#### TASK DETAILS
Which lines have the string "icon"? Copy all of them from the entries below.

#### RECORDS FOR THE EXERCISE
# # # #

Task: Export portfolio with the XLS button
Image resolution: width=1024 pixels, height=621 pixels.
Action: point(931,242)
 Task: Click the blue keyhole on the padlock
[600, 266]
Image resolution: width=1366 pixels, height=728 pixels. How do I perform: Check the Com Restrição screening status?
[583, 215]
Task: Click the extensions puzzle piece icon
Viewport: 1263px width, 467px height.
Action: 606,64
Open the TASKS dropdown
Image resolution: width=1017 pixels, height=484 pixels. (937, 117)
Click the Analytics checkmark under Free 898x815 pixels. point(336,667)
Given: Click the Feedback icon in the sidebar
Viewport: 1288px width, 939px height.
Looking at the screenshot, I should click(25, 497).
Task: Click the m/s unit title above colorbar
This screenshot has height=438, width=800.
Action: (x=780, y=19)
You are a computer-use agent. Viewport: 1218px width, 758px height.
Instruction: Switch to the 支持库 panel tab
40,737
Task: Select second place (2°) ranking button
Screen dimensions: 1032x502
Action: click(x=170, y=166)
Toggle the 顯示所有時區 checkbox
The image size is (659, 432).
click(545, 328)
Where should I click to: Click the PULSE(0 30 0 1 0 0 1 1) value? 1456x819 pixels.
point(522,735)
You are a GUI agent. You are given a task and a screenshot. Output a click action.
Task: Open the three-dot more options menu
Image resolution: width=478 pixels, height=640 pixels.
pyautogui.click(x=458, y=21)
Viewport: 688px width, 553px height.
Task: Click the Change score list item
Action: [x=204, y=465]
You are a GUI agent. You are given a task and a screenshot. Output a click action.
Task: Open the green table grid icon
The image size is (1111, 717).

# # # #

#### EXERCISE SOLUTION
Task: Click the extensions puzzle piece icon
Given: Click the Feedback icon in the sidebar
Task: Open the green table grid icon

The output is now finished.